Os dados indicam que, do total das vítimas mortais, 9.495 são do sexo masculino e 8.605 do feminino.

A faixa etária entre os 20 aos 29 anos é a que tem maior incidência de casos, contabilizando-se um total de 175.830 infeções, seguida da faixa etária dos 40 e os 49 anos, com 173.252, e da faixa etária dos 30 aos 39 anos, com 159.178. Logo depois, surge a faixa etária entre os 50 e os 59 anos, com 147.355 infeções reportadas. A faixa etária entre os 10 e os 19 anos tem 116.072, entre os 60 e os 69 anos soma 100.036 e a com 80 ou mais anos totaliza 76.759 casos. Por último, surge a faixa etária dos 0-9 anos com 67.352 infeções reportadas desde o início da pandemia.

Desde o início da pandemia, houve 499.336 homens infetados e 580.019 mulheres, sendo que se desconhece o género de 742 pessoas.

Vídeo - O que acontece ao SARS-CoV-2 quando entra em contacto com o sabão?

Recomendações da Direção-Geral da Saúde (DGS)

  • Caso apresente sintomas de doença respiratória, as autoridades aconselham a que contacte a Saúde 24 (808 24 24 24).

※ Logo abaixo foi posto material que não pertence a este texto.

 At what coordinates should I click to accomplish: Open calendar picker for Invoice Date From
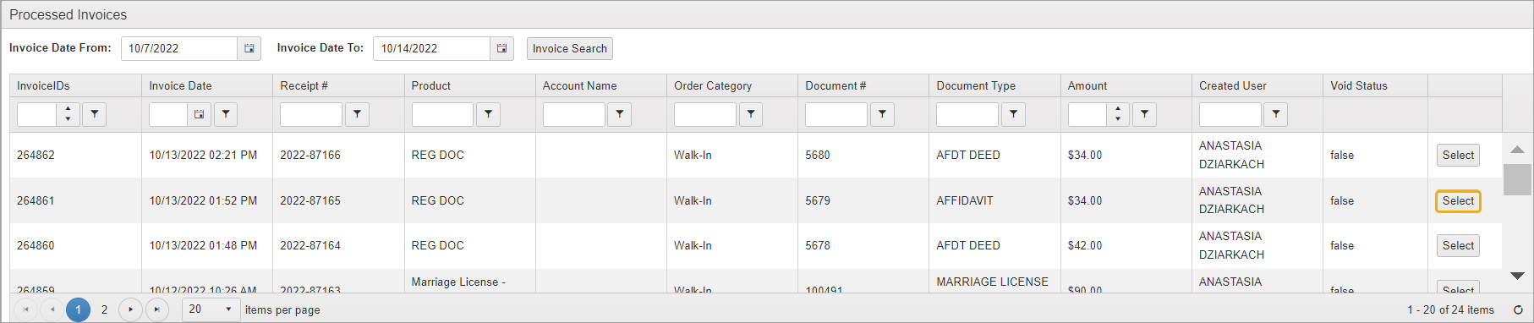coord(249,48)
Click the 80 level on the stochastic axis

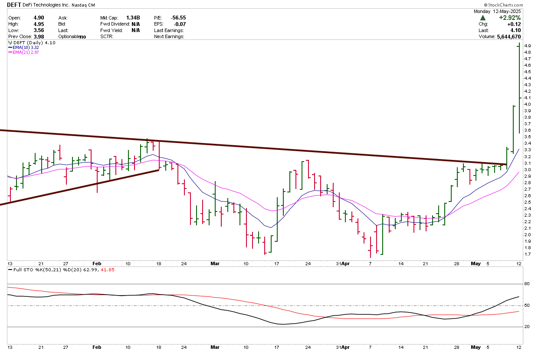point(527,284)
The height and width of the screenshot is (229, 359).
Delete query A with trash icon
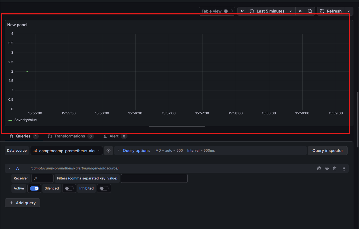click(x=335, y=168)
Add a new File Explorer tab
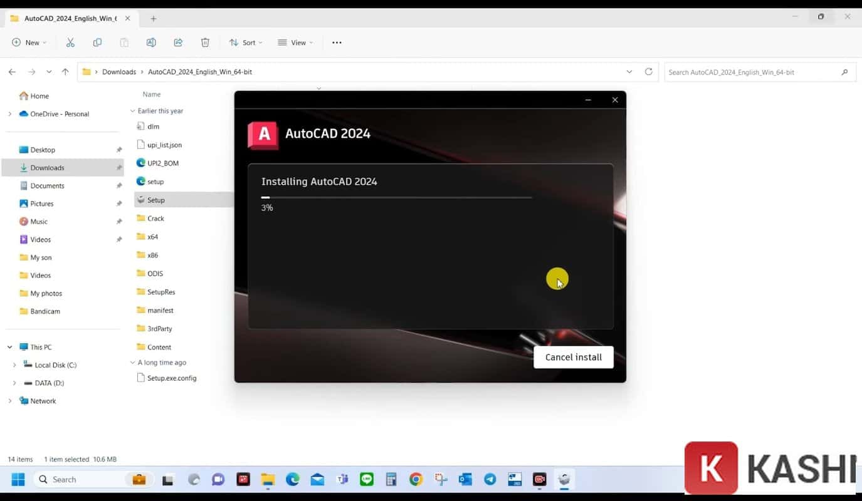 (154, 19)
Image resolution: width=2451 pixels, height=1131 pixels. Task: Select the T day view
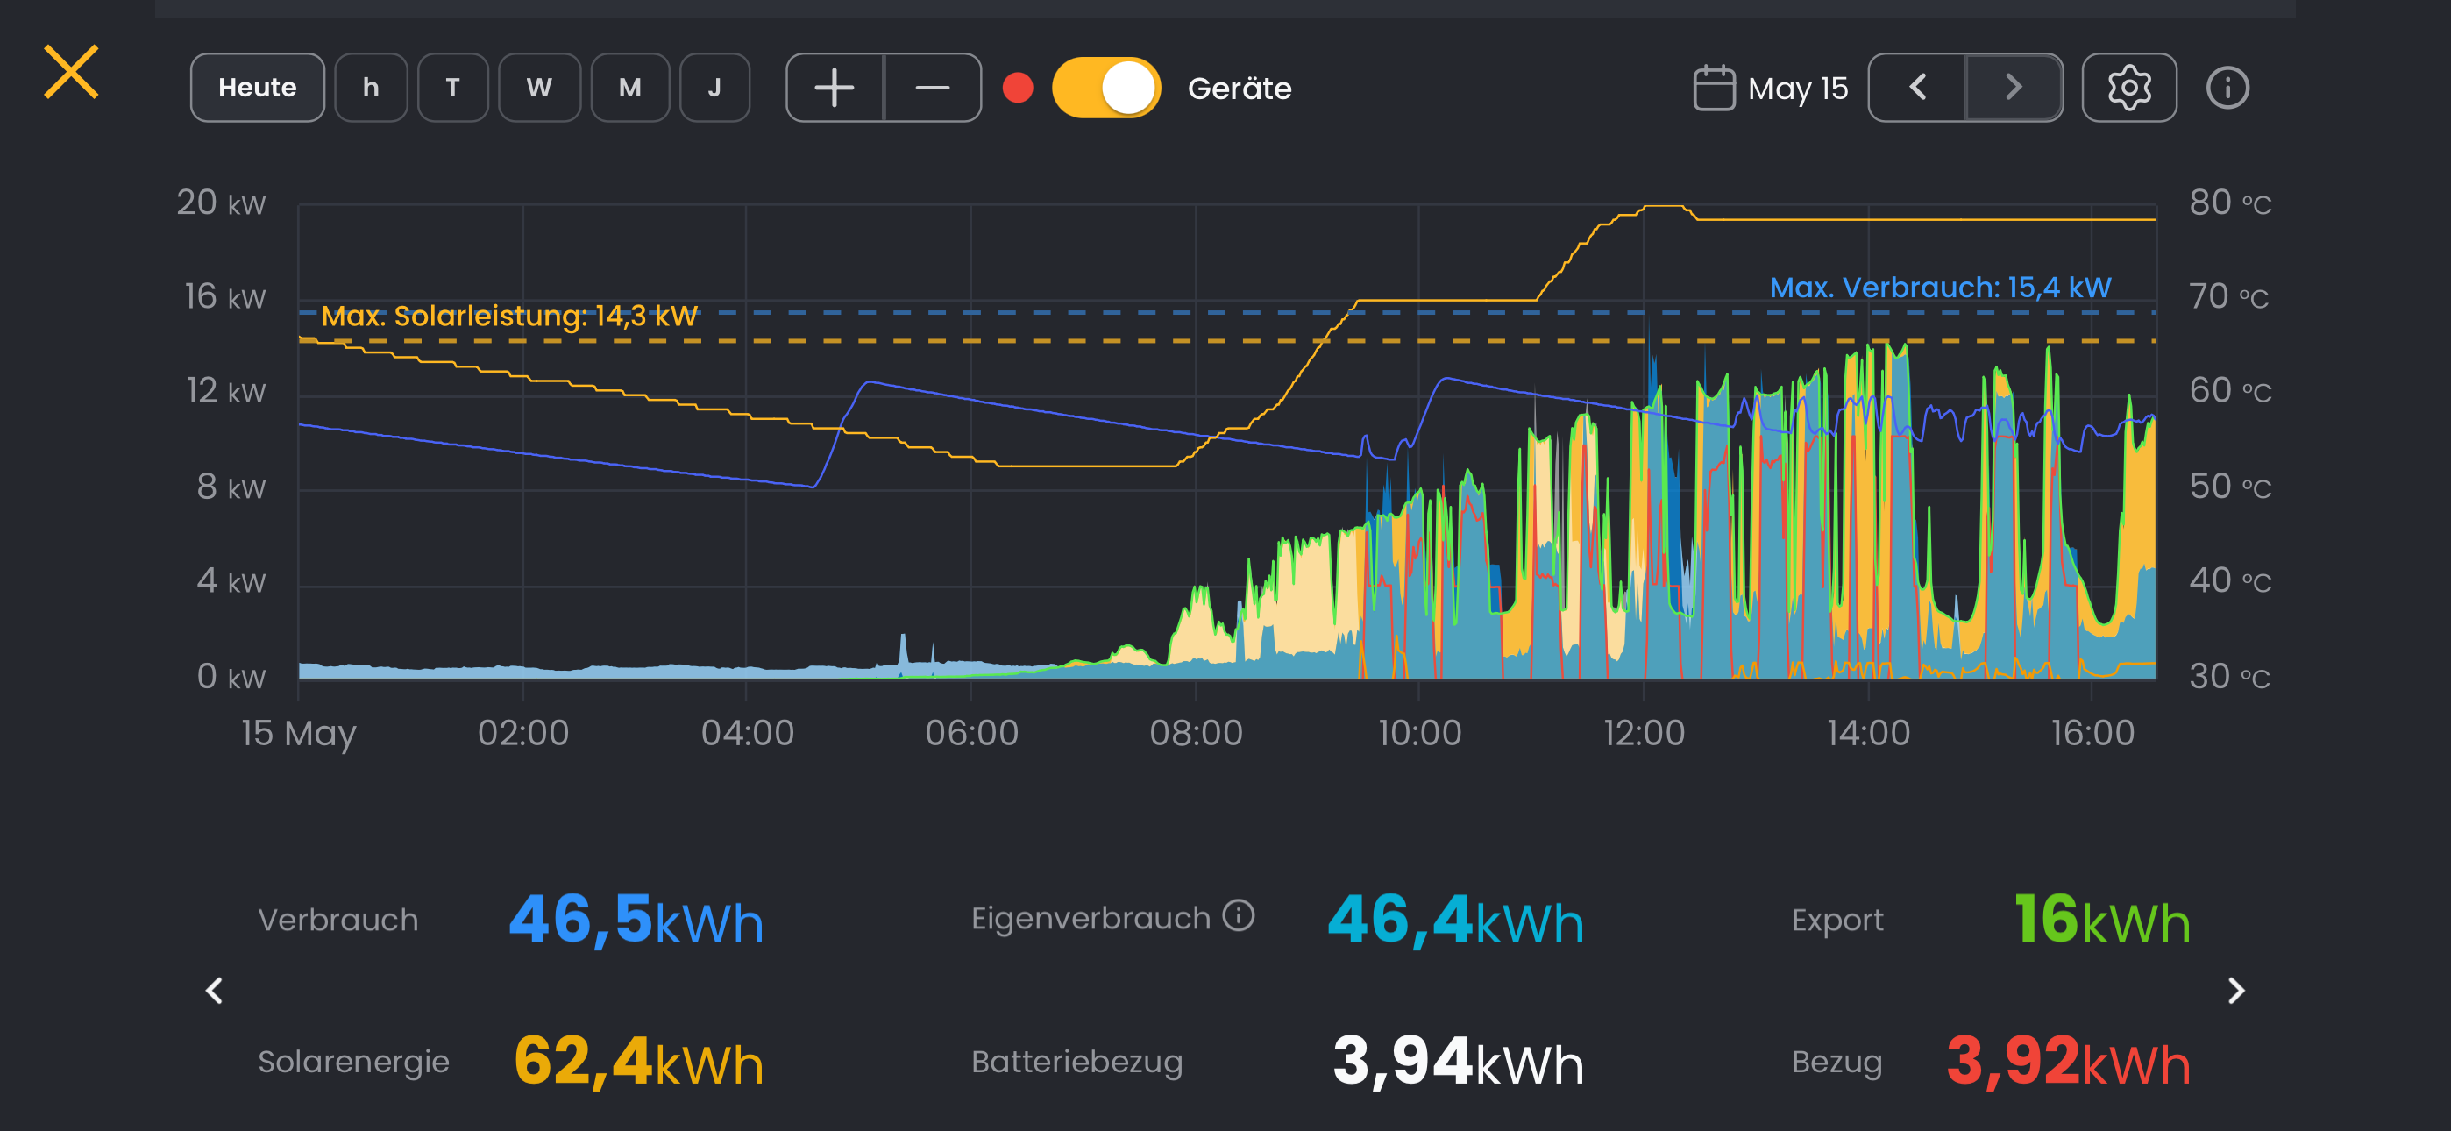coord(453,88)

Caso se dirija a uma unidade de saúde deve informar de imediato o segurança ou o administrativo.
  • Evitar o contacto próximo com pessoas que sofram de infeções respiratórias agudas; evitar o contacto próximo com quem tem febre ou tosse;
  • Lavar frequentemente as mãos, especialmente após contacto direto com pessoas doentes, com detergente, sabão ou soluções à base de álcool;
  • Lavar as mãos sempre que se assoar, espirrar ou tossir;
  • Evitar o contacto direito com animais vivos em mercados de áreas afetadas por surtos;
  • Adotar medidas de etiqueta respiratória: tapar o nariz e boca quando espirrar ou tossir (com lenço de papel ou com o braço, nunca com as mãos; deitar o lenço de papel no lixo);
  • Seguir as recomendações das autoridades de saúde do país onde se encontra.

A COVID-19, causada pelo coronavírus SARS-CoV-2, é uma infeção respiratória aguda que pode desencadear uma pneumonia.

A doença é transmitida por um novo vírus detetado no final de dezembro de 2019, em Wuhan, uma cidade do centro da China.

Balanço mundial

A pandemia provocada pelo novo coronavírus já fez pelo menos 4.895.733 mortos em todo o mundo desde que foi notificado o primeiro caso na China, segundo o balanço diário da agência France-Press. Mais de 240.607.730 pessoas foram infetadas pelo novo coronavírus em todo o mundo, segundo o balanço de hoje com base em fontes oficiais.

No domingo, registaram-se 4.011 mortes e 296.522 novas infeções, segundo os números coligidos e divulgados pela agência. Os países que registaram mais mortes nesse dia foram a Rússia (998), Roménia (299) e Irão (199).

Os Estados Unidos continuam a ser o país mais afetado, tanto em número de mortes como de infeções, com um total de 724.317 mortes e 44.933.409 casos, segundo os dados da universidade Johns Hopkins. Depois dos Estados Unidos, os países mais afetados são o Brasil com 603.282 mortes e 21.644.464 casos, a Índia com 452.290 mortes (34.081.315 casos), o México com 284.381 mortes (3.757.056 casos) e a Rússia com 224.310 mortos (8.027.012 casos).

Entre os países mais atingidos, o Peru é o que apresenta o maior número de mortes em relação à sua população, com 606 mortes por 100.000 habitantes, seguido pela Bósnia (339), Macedónia do Norte (333), Montenegro (322), Bulgária (320) e Hungria (314).

Em termos de regiões do mundo, América Latina e Caraibas totalizaram 1.508.833 mortes para 45.531.176 casos, Europa 1.354.283 mortes (70.963.153 casos), Ásia 857.020 mortes (55.132.616 casos), Estados Unidos e Canadá 752.805 mortes (46.612.955 casos), África 215.496 mortes (8.434.262 casos), Médio Oriente 204.767 mortes (13.709.000 casos) e na Oceânia 2.529 mortes (224.573 casos).